О Чехове*
О Чехове*
…Я уже писал об этом когда-то — я часто и подолгу живал в Ялте и почти все дни проводил в его аутском доме. Чаще всего я уезжал от него поздно вечером, и он говорил:
— Приезжайте завтра утром пораньше, к кофею, часов в семь, — я же ведь рано встаю, с курами и с мамашей. А то она у нас жадная, — говорил он, шутя, по своему обыкновению, над мамашей, с которой они совершенно обожали друг друга: — она мне без гостей вместо кофею чернильные орешки варит…
Голос у него был грудной, глуховатый, и чаще всего говорил он без оттенков, так чтобы нельзя было разобрать, шутит он или говорит серьезно. Он сбрасывал пенсне, прикладывал руки к сердцу и с едва уловимой улыбкой на пепельно-бледных губах раздельно и тихо говорил, чуть-чуть, по своему обыкновению шепелявя, округляя немного букву «л»:
— Убедительнейше прошу вас! Если вам будет скучно со старым, забытым писателем, посидите с мамашей, которая влюблена в вас, или с восторженной Машей, моей законной сестрой. Будем говорить о литературе. Ведь это же все-таки очень приятно…
Я очень любил его, эта настойчивость была мне тем более мила, что она была шутливая, — верный для него признак, что он говорит тоже любовно. И я приезжал рано и опять уезжал только поздно вечером.

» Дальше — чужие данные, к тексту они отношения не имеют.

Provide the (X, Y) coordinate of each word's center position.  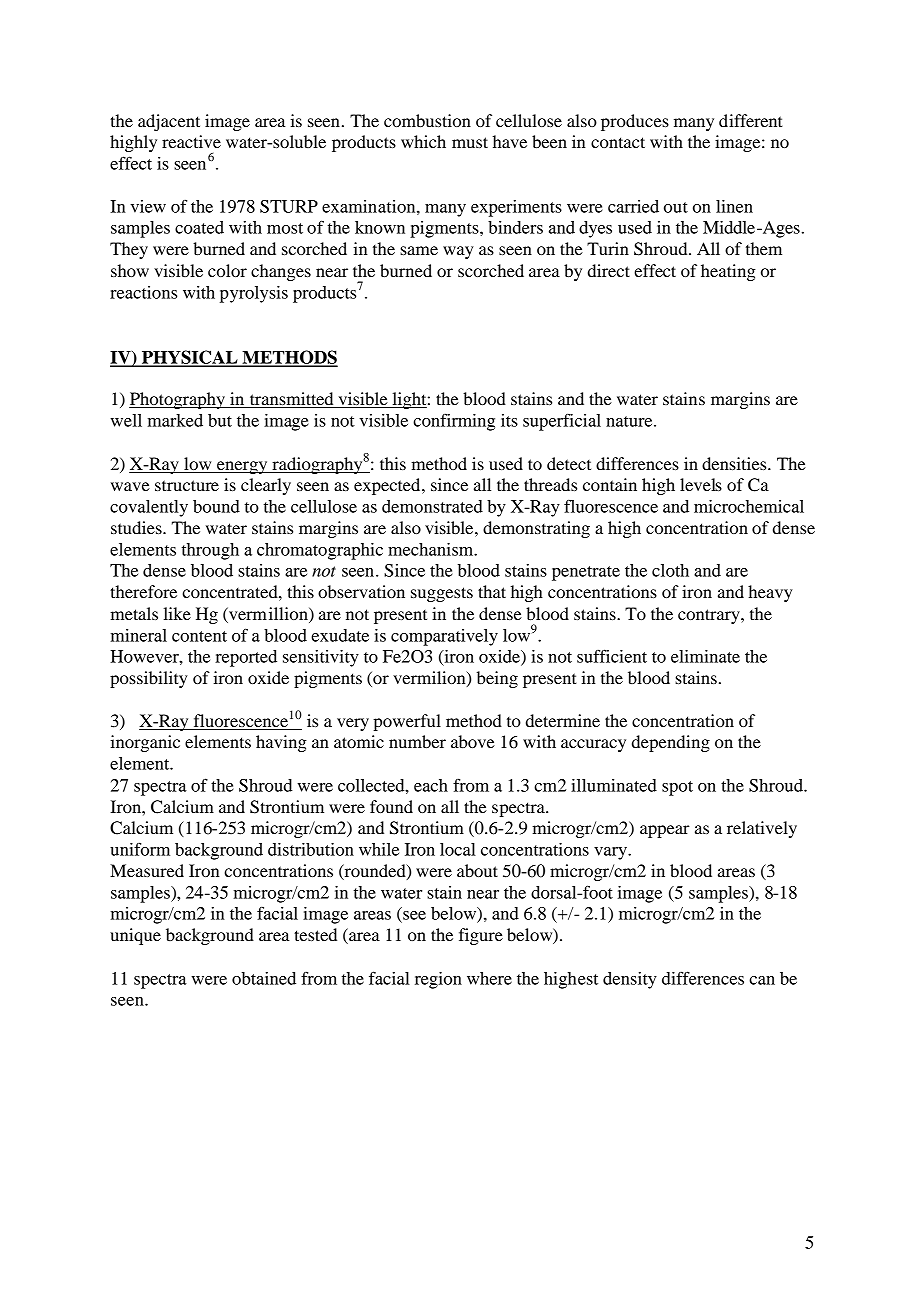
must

По утрам он просил меня посидеть с ним в кабинете, — «давайте газеты читать и выуживать из провинциальной хроники темы для драм и водевилей», — и случалось, что мы так и делали: сидели, просматривали газеты, которых он получал великое множество, и молчали.
Но иногда он вдруг опускал газету, сбрасывал пенсне и принимался тихо и сладко хохотать.
— Что такое вы прочли?
— Самарский купец Бабкин, — хохоча, отвечал он тонким голосом, — завещал все свое состояние на памятник Гегелю.
— Вы шутите?
— Ей Богу, нет. Гегелю. Во всяком случае нечто в этом роде. А иногда, опуская газету, внезапно спрашивал:
— Что вы обо мне будете писать в своих воспоминаниях?
— Это вы будете обо мне писать. Вы переживете меня.
— Да вы мне в дети годитесь.
— Все равно. В вас народная кровь.
— А в вас дворянская. Уверяю вас, и уже без шуток, это гораздо лучше. Мужики и купцы страшно быстро вырождаются. Прочтите-ка мою повесть «Три года». А потом, вы же здоровеннейший мужчина, только худы очень, как хорошая борзая. Принимайте аппетитные капли и будете жить сто лет. Я пропишу вам нынче же, я ведь доктор. Ко мне сам Никодим Павлович Кондаков обращался, и я его от геморроя вылечил. А в воспоминаниях не пишите, что я был симпатичный талант и редкой кристальной чистоты человек.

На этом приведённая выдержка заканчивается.